Uma jovem de 21 anos morreu no último sábado (13) após cair da chamada Ponte do Esqueleto, na divisa entre Limeira e Cordeirópolis (SP). Segundo as autoridades, ela foi lançada de cerca de 40 metros de altura durante a prática de rope jump, modalidade em que o praticante salta de estruturas elevadas preso a cordas.
A vítima foi identificada como Maria Eduarda Rodrigues de Freitas, moradora de Jandira. A Secretaria de Segurança Pública de São Paulo informou que o salto havia sido promovido por uma empresa privada e que a corda não foi presa à jovem antes do salto. O Serviço de Atendimento Móvel de Urgência (Samu) constatou o óbito no local e o corpo foi encaminhado ao Instituto Médico Legal. A Polícia Militar prendeu três homens em flagrante por homicídio com dolo eventual.

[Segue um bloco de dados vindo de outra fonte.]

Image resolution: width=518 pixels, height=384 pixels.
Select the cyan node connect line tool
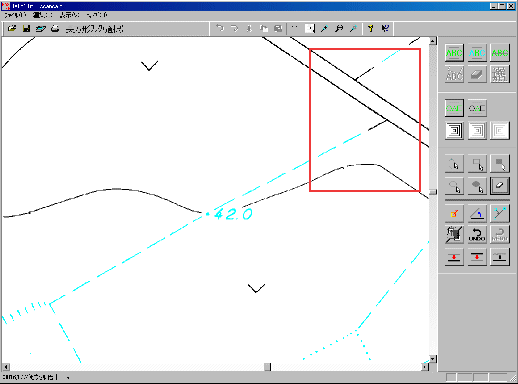pos(500,213)
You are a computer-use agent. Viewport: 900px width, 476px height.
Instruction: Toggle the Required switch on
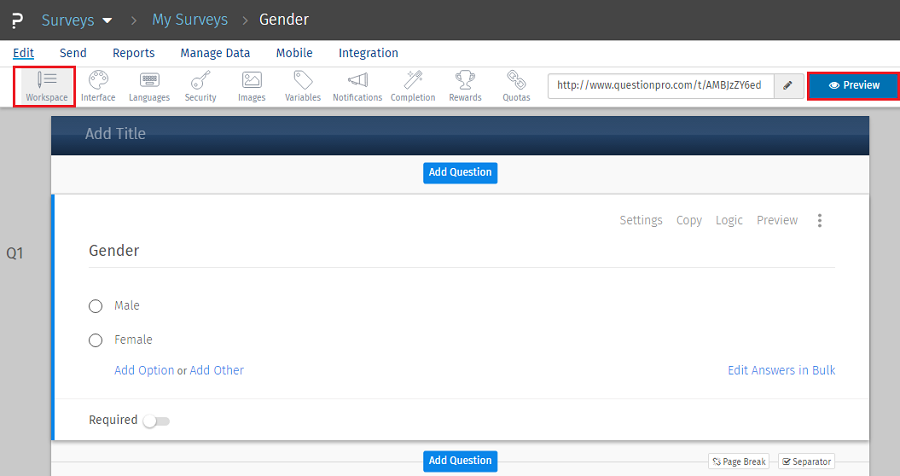click(156, 421)
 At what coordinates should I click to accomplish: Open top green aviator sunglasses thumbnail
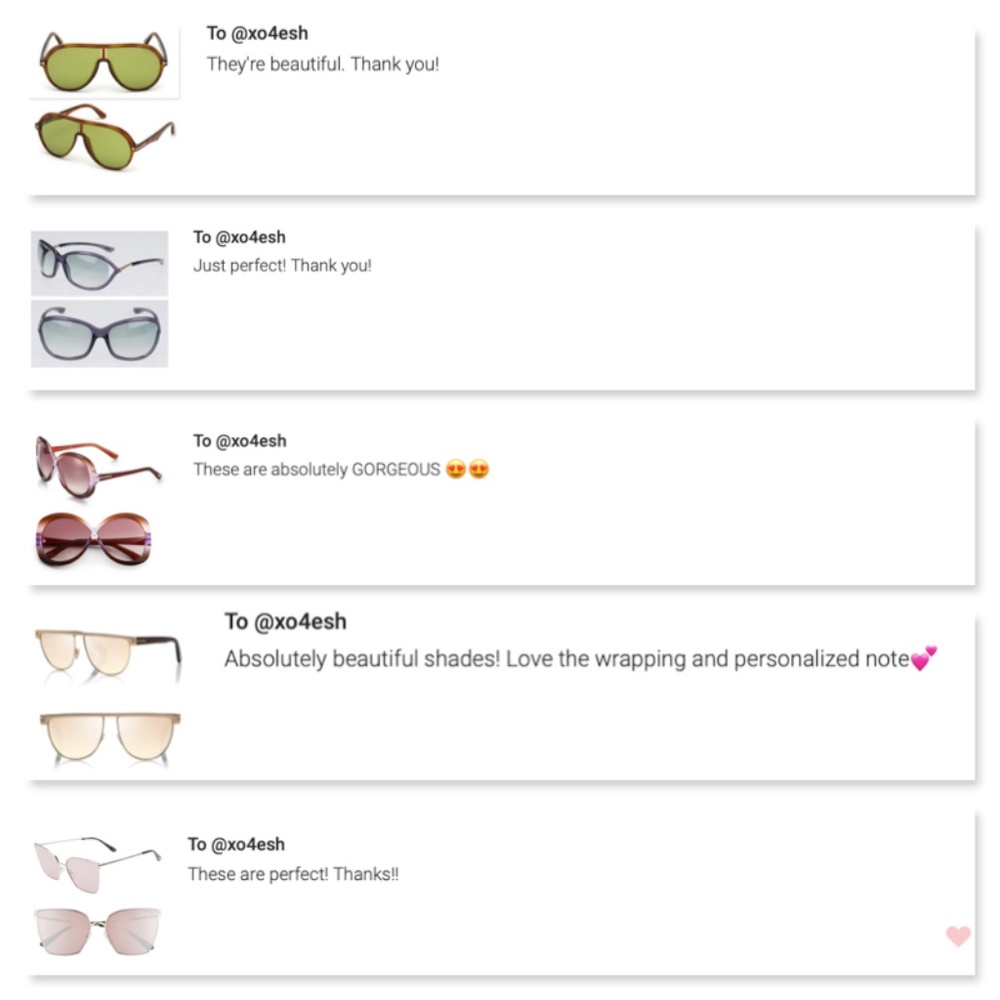(104, 62)
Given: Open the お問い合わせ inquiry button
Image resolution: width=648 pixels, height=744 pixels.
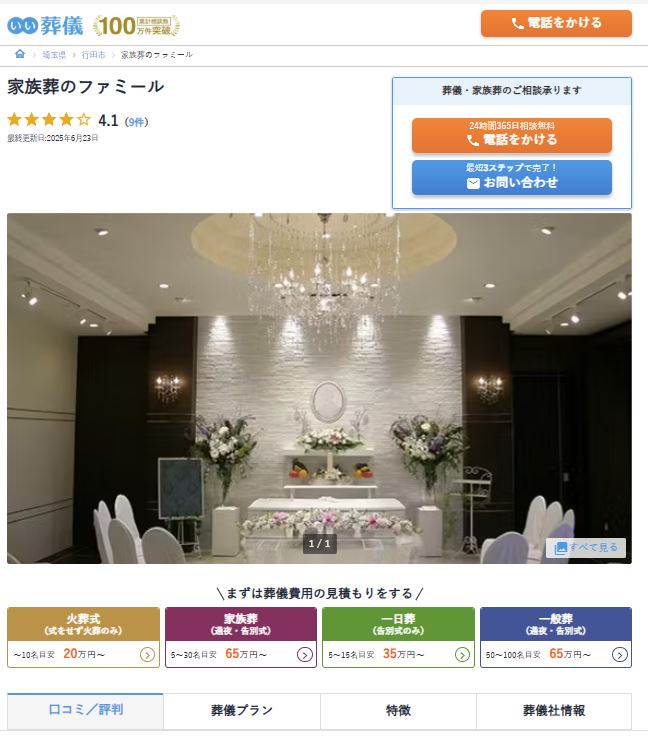Looking at the screenshot, I should coord(512,177).
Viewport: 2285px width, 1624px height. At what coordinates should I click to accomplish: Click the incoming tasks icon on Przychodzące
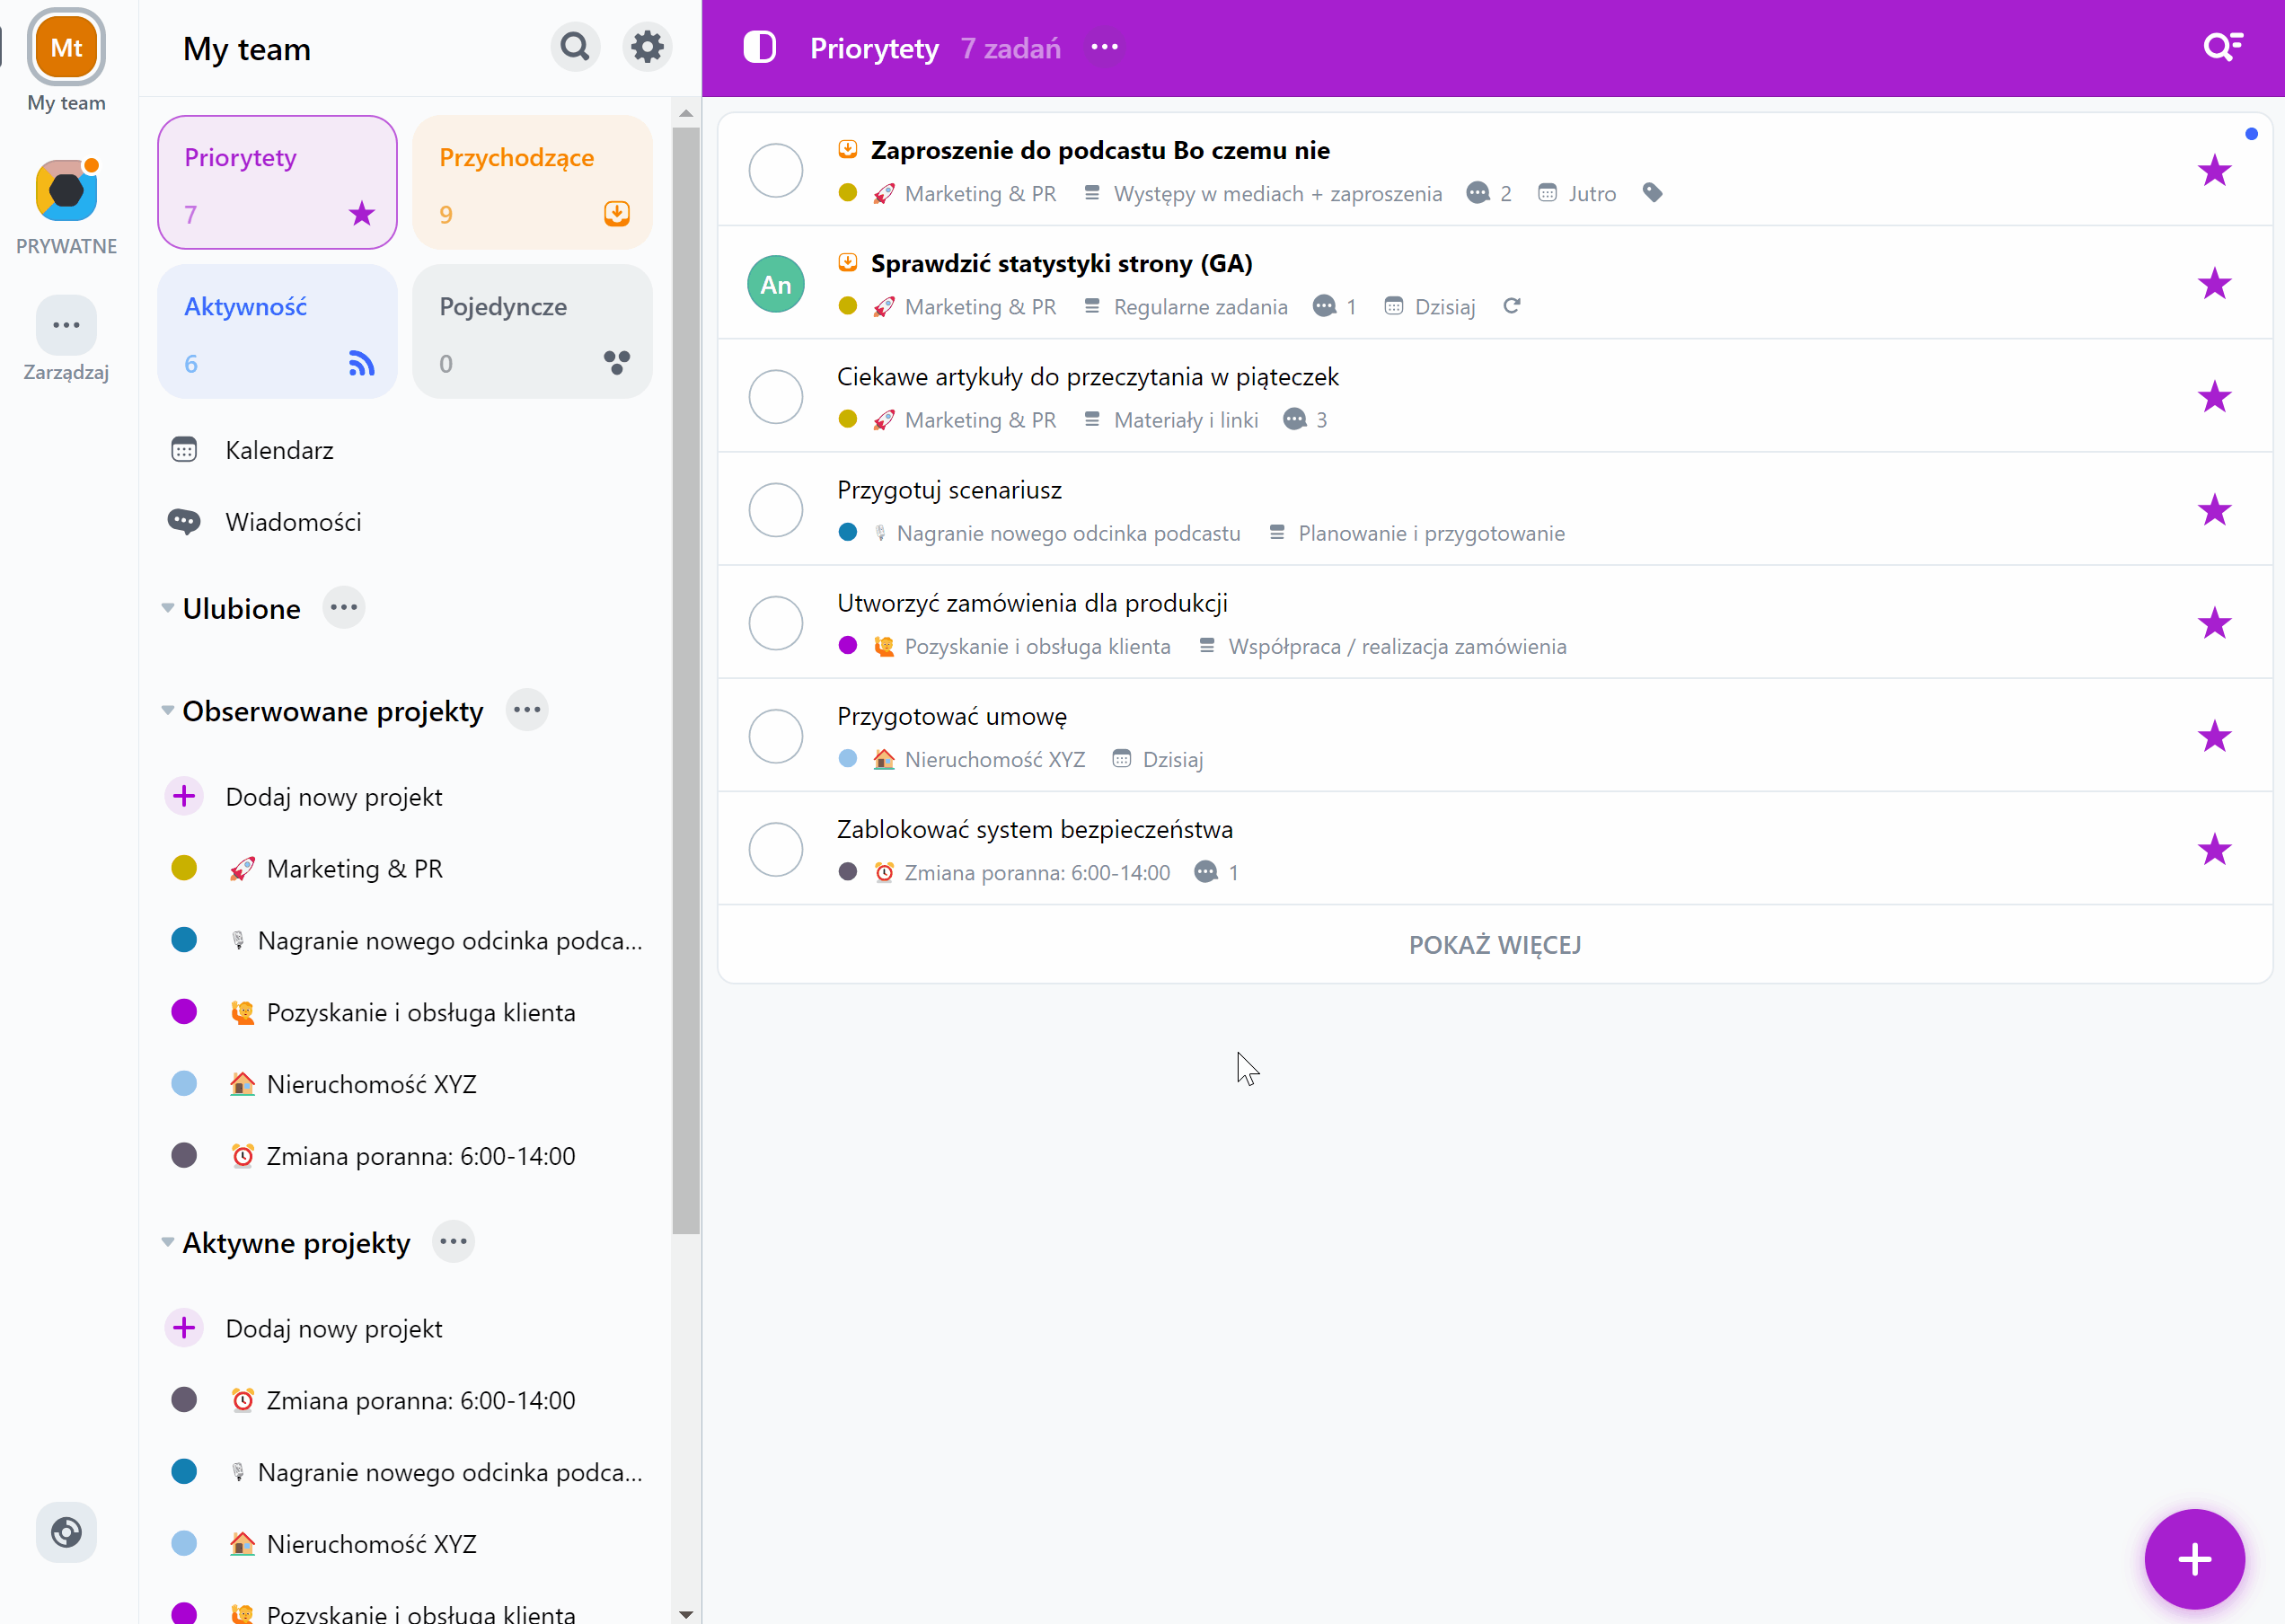tap(617, 213)
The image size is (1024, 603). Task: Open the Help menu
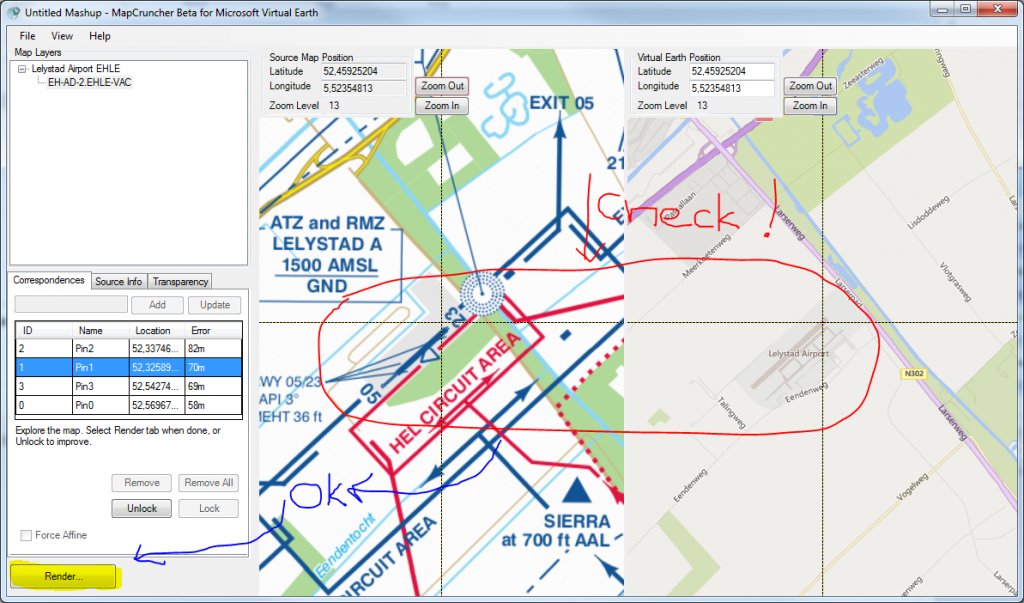click(x=98, y=35)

A Ponte do Esqueleto é uma obra viária da antiga Rede Ferroviária Federal (RFFSA) que nunca foi concluída e está desativada há anos. A estrutura, situada na região interiorana de São Paulo, funciona informalmente como ponto turístico e é usada para esportes radicais.
A Secretaria de Patrimônio da União (SPU) informou que já havia solicitado às prefeituras da região o bloqueio de acesso à ponte. Em 2024, após outro acidente fatal envolvendo uma ciclista, a passagem foi interditada por alguns meses; posteriormente, houve discussão na Câmara de Vereadores de Limeira sobre a reabertura, defendida por empresários locais.
A prefeitura de Limeira comunicou que pretende acionar judicialmente o governo federal por omissão, alegando que desde 2025 vinha cobrando medidas dos órgãos responsáveis pela ponte e que encaminhou ofícios solicitando intervenções. A administração municipal afirma que a responsabilidade pela fiscalização, manutenção e controle de acesso é da União.
A SPU manifestou a necessidade de atuação conjunta entre os entes federativos para impedir o acesso à ponte e coibir atividades irregulares no local, a fim de evitar novos acidentes.
Rope jump é uma modalidade de salto em que o praticante fica preso por cordas ao saltar de locais elevados, como pontes e viadutos. A prática ganhou notoriedade após o pioneiro Dan Osman, que morreu em 1998 em um acidente do tipo quando uma corda se rompeu no Parque Nacional de Yosemite, nos Estados Unidos.